Studio album by Therapy?
- Released: 27 January 1992
- Recorded: 14–15 August 1991
- Studio: Southern Studios, London, England
- Genre: Noise rock; alternative rock; alternative metal;
- Length: 22:25
- Label: Wiiija Records
- Producer: Harvey Birrell, Therapy?

Therapy? chronology
| Babyteeth (1991) | Pleasure Death (1992) | Caucasian Psychosis (1992) |

= Pleasure Death =

Pleasure Death is the second mini-album by the Northern Irish rock band Therapy? It was released on 27 January 1992 by Wiiija Records on 12" vinyl. The album was recorded on 14 and 15 August 1991 and mixed on 16 and 17 August 1991 at Southern Studios in London. It reached number 1 on the UK Indie Charts.

The mini-album was collected, together with Babyteeth, as the compilation Caucasian Psychosis in 1992. In 1993, Southern Records re-issued the album on 12" vinyl, CD and cassette.

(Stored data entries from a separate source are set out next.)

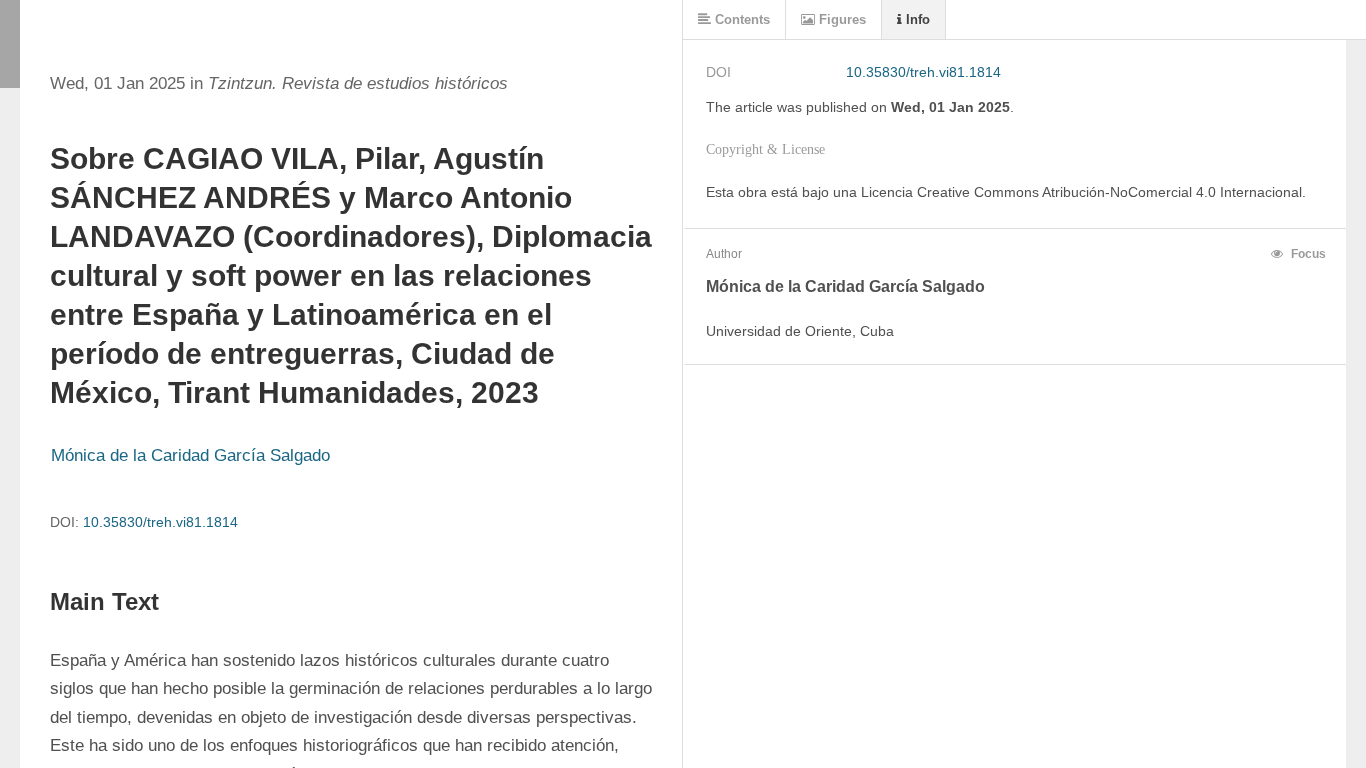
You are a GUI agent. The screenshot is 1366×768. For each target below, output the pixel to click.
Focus (1307, 254)
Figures (840, 19)
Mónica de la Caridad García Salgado (190, 455)
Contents (740, 19)
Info (916, 19)
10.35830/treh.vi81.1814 (160, 522)
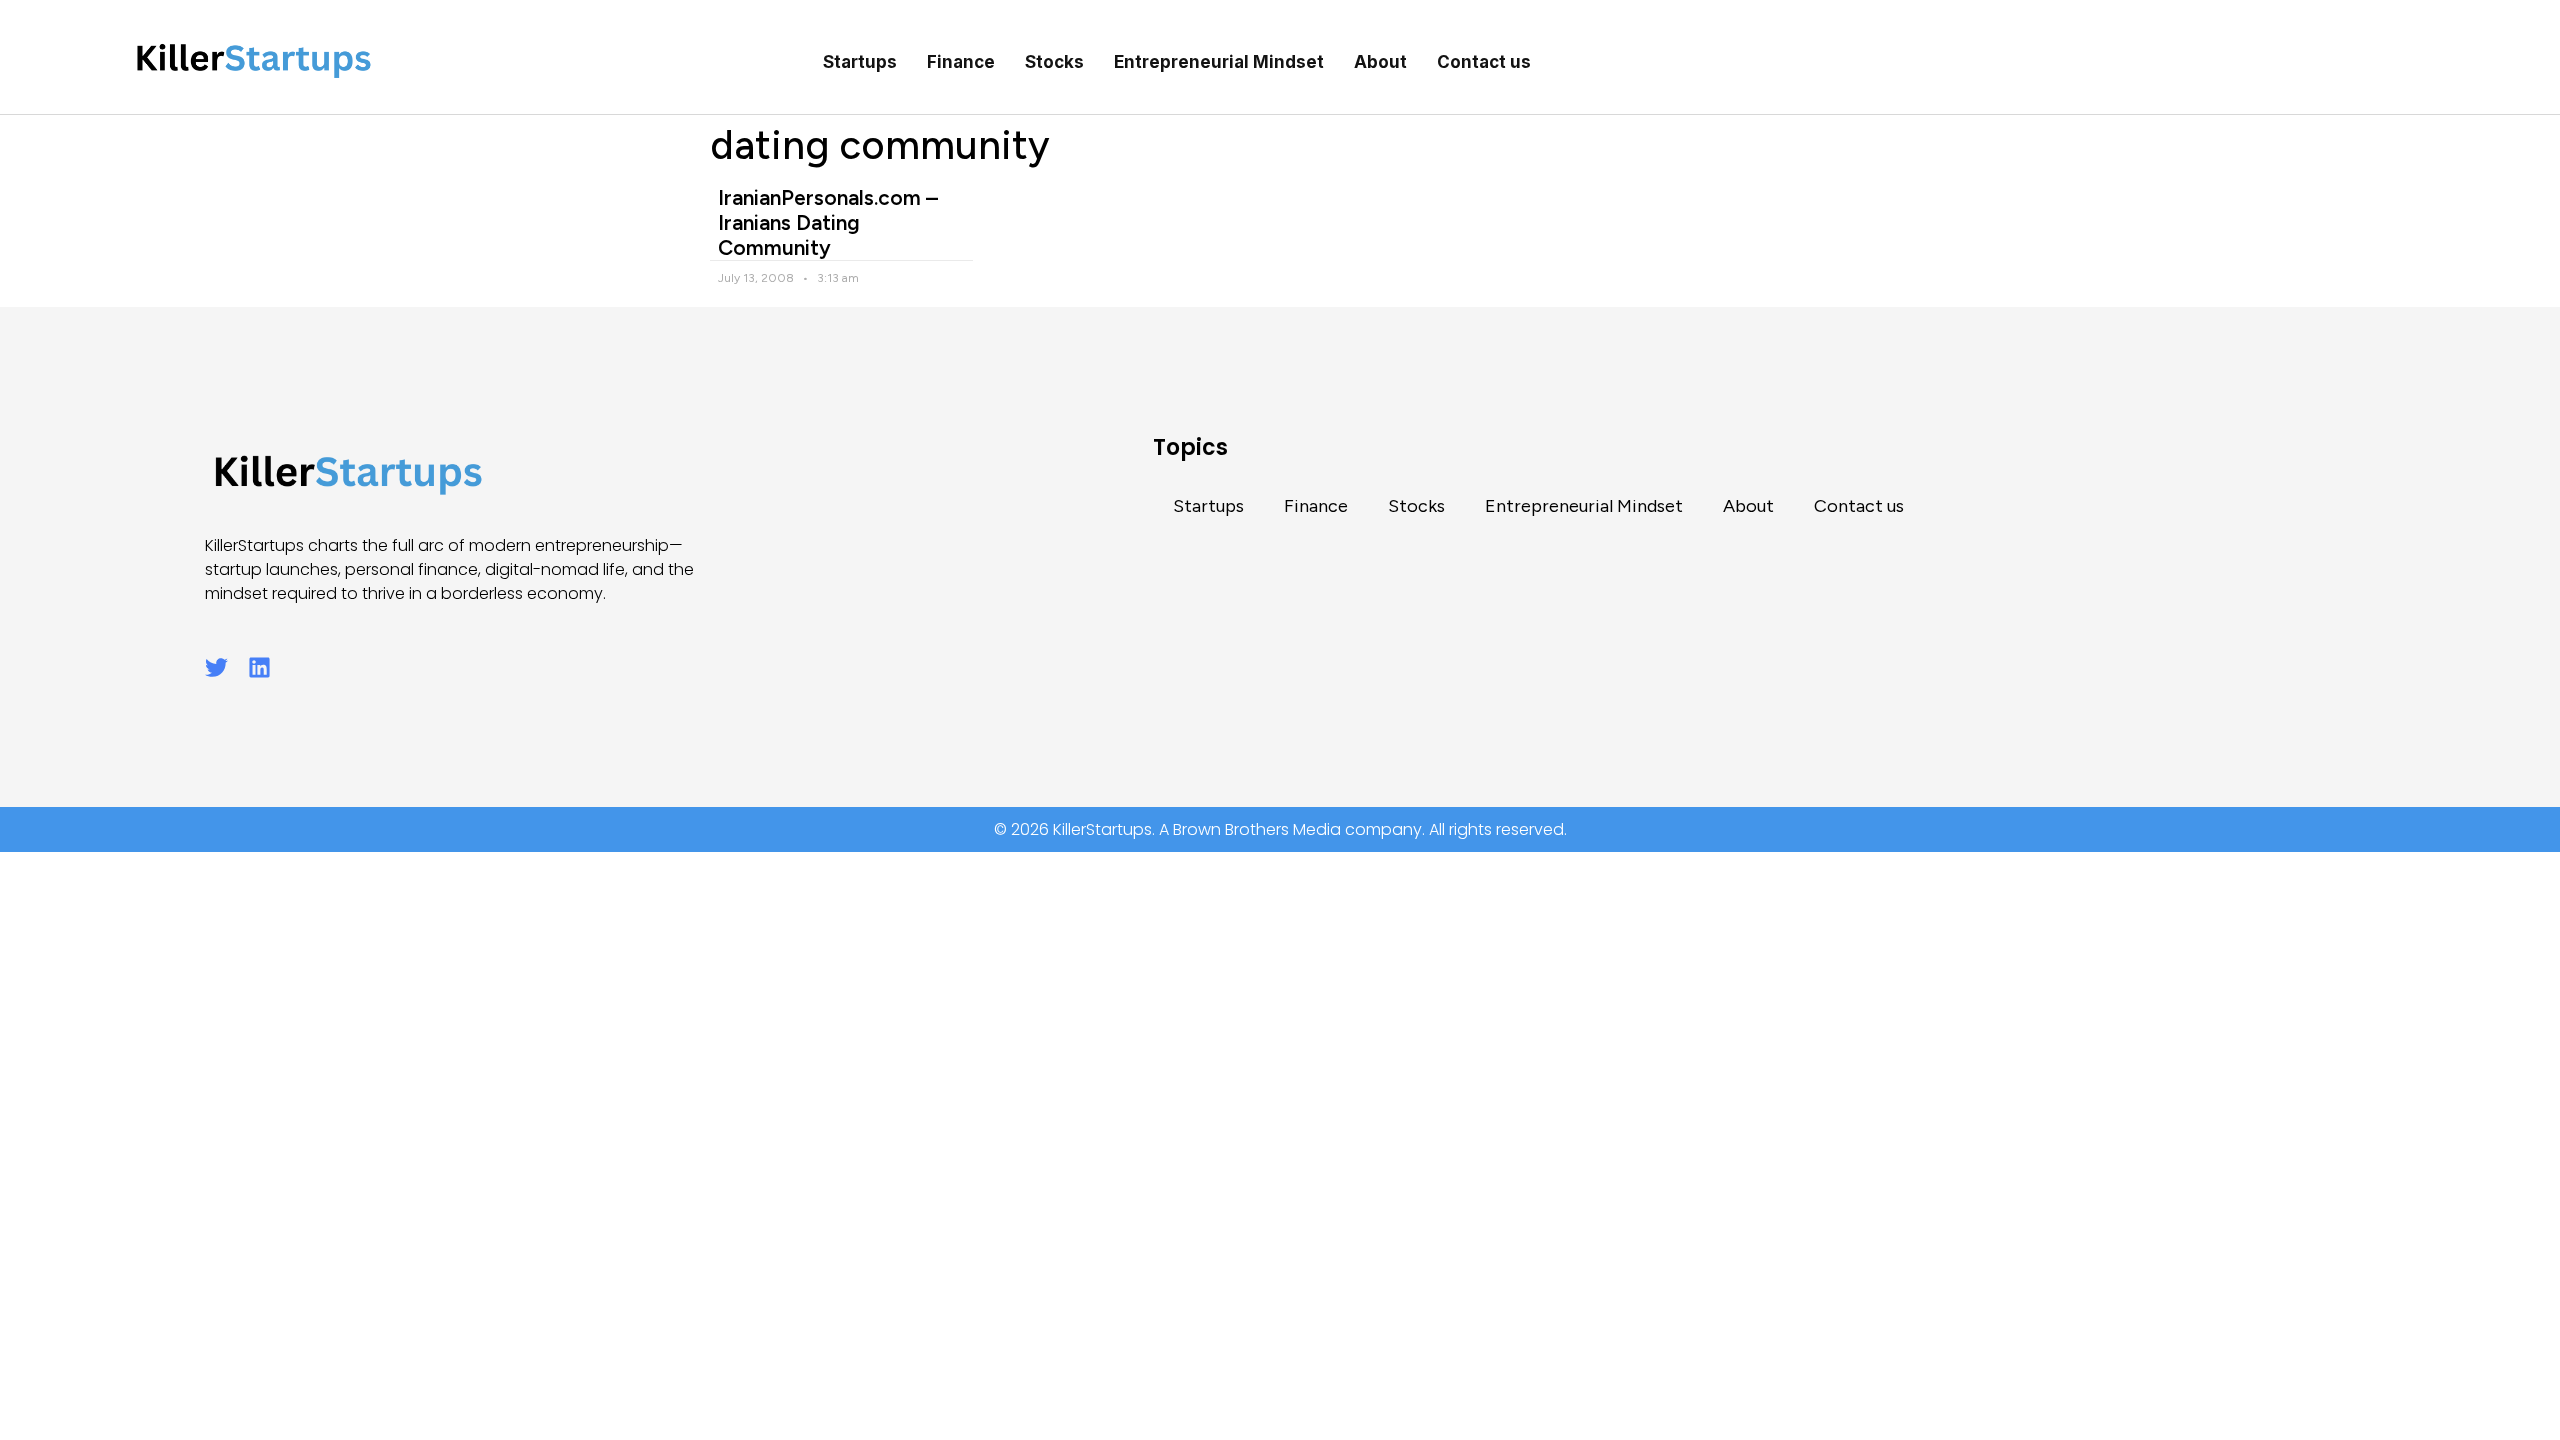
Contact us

The album was remastered in 2010 by Harvey Birrell and has been touted for possible release since then, although nothing has been confirmed as yet.

Professional ratings
Review scores
| Source | Rating |
| AllMusic |  |

== Track listing ==
All songs written by Therapy?

| No. | Title | Length |
|---|---|---|
| 1. | "Skinning Pit" | 6:01 |
| 2. | "Fantasy Bag" | 3:40 |
| 3. | "Shitkicker" | 2:33 |
| 4. | "Prison Breaker" | 4:26 |
| 5. | "D.L.C." | 2:32 |
| 6. | "Potato Junkie" | 3:09 |
| Total length: |  | 22:25 |

== Personnel ==
- Therapy?
- Andy Cairns – vocals, guitar
- Fyfe Ewing – vocals, drums
- Michael McKeegan – bass
- Technical
- Harvey Birrell and Therapy? – producer
- Harvey Birrell and John Loder – engineers

== Trivia ==
- The sample in "Skinning Pit" ("Every once in a while I'd have to take a beating. But by then, I didn't care. The way I saw it, everybody takes a beating sometime") is taken from the 1990 movie Goodfellas and is spoken by actor Ray Liotta.
- The sample in "Potato Junkie" ("Don't you ever feel attracted to the girls you photograph…") is often cited as having come from the 1978 movie Pretty Baby, being spoken by actress Brooke Shields and actor Keith Carradine, but is in fact from the 1981 ozploitation film Centrespread, being spoken by actress Kylie Foster and actor Paul Trahair.